Cela fait plus de six ans que l’église Saint-François Xavier à Anderlecht n’accueille plus de célébration. Construite il y a un siècle, elle fut de moins en moins fréquentée au fil des décennies, et se présente désormais dans un état de dégradation avancée.

Ces dernières années, une réflexion sur son avenir s’est engagée, et un accord de principe (signé dans les prochaines semaines) a désormais été trouvé entre l’évêché, la Fabrique d’église (propriétaire) et la commune d’Anderlecht. Cette dernière acquerra le lieu pour un euro symbolique, et le transformera en salle de sport ouverte sur le quartier, et en lieu disponible pour la formation aux arts du cirque.

En définitive, chacun y trouve son compte : la commune bénéficiera d’un espace qui lui manquait, se réjouit l’échevin socialiste Fabrice Cumps, alors que l’évêché ne voyait pas de sens pastoral à solliciter de l’argent public pour rénover une église peu fréquentée dans un quartier qui en compte d’autres.

Les trois options

C’est la première fois qu’une église connaîtra une réaffectation “sportive” dans la capitale. Le dossier n’en reste pas moins exemplatif de la politique relative à l’avenir des lieux de culte catholiques.

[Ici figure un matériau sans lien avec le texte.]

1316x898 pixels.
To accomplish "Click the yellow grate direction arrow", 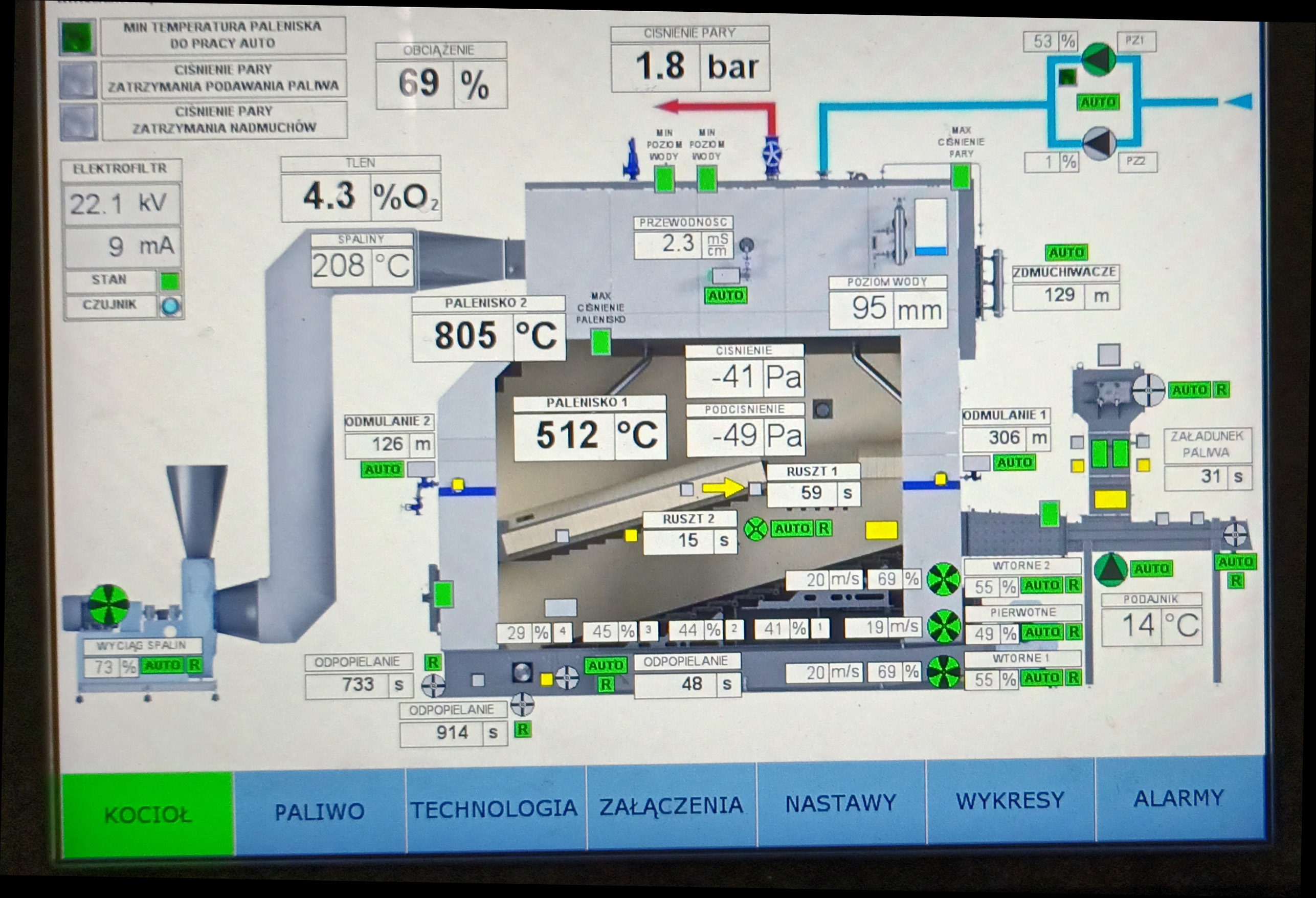I will (x=723, y=487).
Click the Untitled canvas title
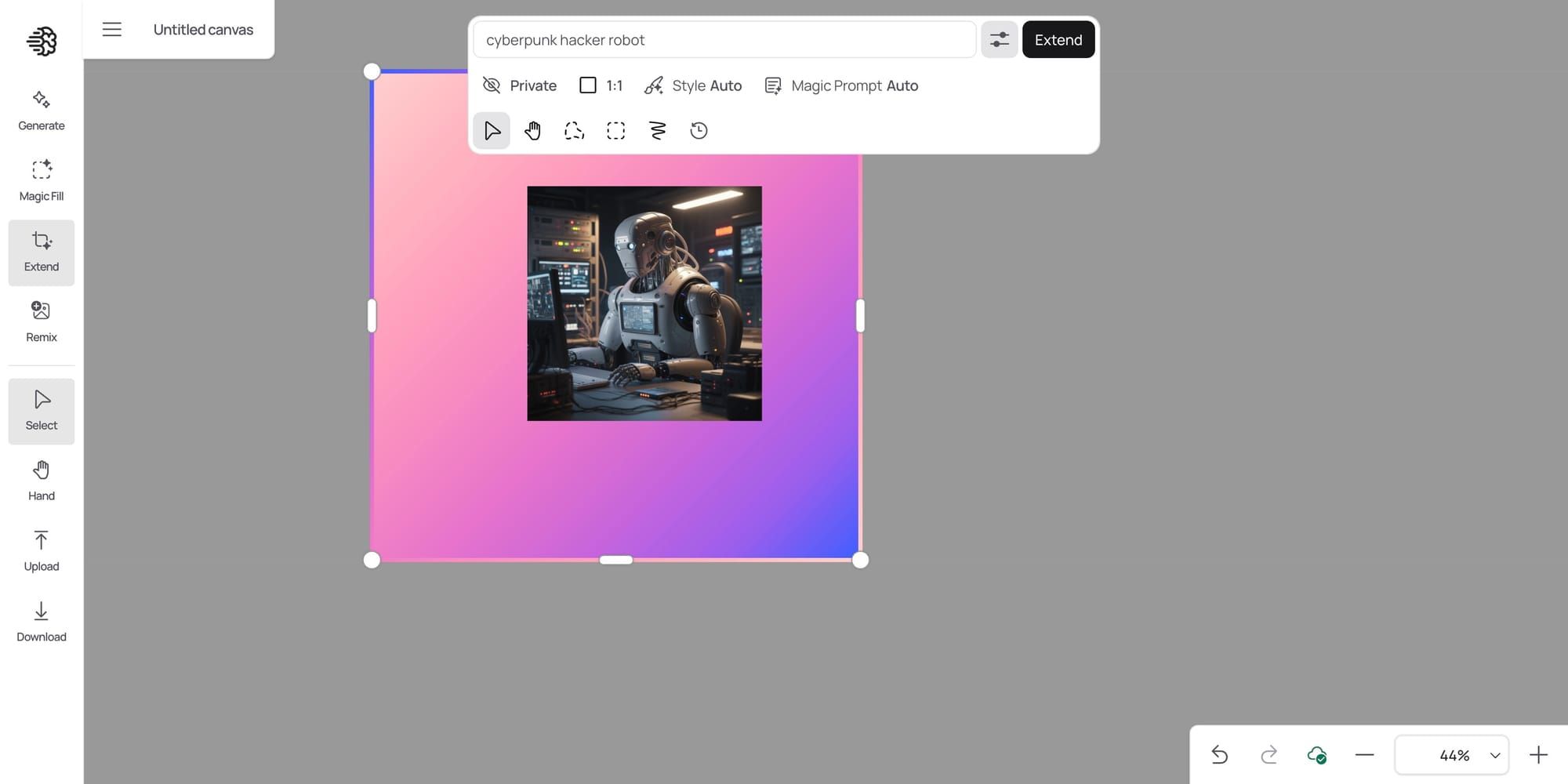1568x784 pixels. pyautogui.click(x=203, y=29)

“Lorsque se pose la question de l’avenir d’un lieu de culte, nous avons décidé d’un ordre des priorités, explique Thierry Claessens, adjoint de l’évêque de Bruxelles pour les questions temporelles. En premier lieu, nous souhaitons qu’il soit confié à des communautés catholiques étrangères.” C’est ainsi que des communautés philippines, brésiliennes, polonaises… font vivre des églises dans une capitale où des messes sont célébrées dans 23 langues différentes. “La deuxième solution est de confier ces lieux à des communautés chrétiennes non-catholiques, poursuit-il. Enfin, si aucune de ces destinations n’est appropriée, on engage une réflexion pour réaffecter une partie ou l’entièreté du bâtiment à un usage profane.”

C’est dans ce cadre que la future désaffectation de l’église Saint-François Xavier a été pensée. Elle se classe à la suite de quatre autres anciennes églises diocésaines bruxelloises qui ont aussi – en partie ou en totalité – été désaffectées. Par ailleurs, l’avenir de quatre autres églises est également en suspens (Saint-Joseph à Jette, le Précieux-Sang à Uccle, Sainte-Bernadette à Anderlecht et Saint-Joseph à Uccle).

Quoi qu’il en soit, même si l’église est désaffectée, l’évêché établit des règles de réaffectation. Celle-ci doit répondre à un besoin sociétal, être respectueuse des origines du lieu, et demeurer à destination du public. L’église d’Anderlecht n’accueillera donc pas une salle de fitness privée, mais un espace ouvert sur son quartier.

Doit-on s’attendre à de nombreuses réaffectations à l’avenir ? La liste s’allongera immanquablement, mais il est difficile de dire combien. Bien que les communautés catholiques étrangères en attente d’un nouveau toit ne sont pas innombrables, les évêques sont plus prudents qu’il y a cinq ans face à de possibles désacralisations. Entre des réaffectations totales ou partielles (la taille d’édifices pourrait être réduite pour intégrer du logement par exemple), c’est au cas par cas, et en dialogue avec les paroissiens et les pouvoirs publics qui investissent dans ces bâtiments, que l’évêché de Bruxelles aborde la question.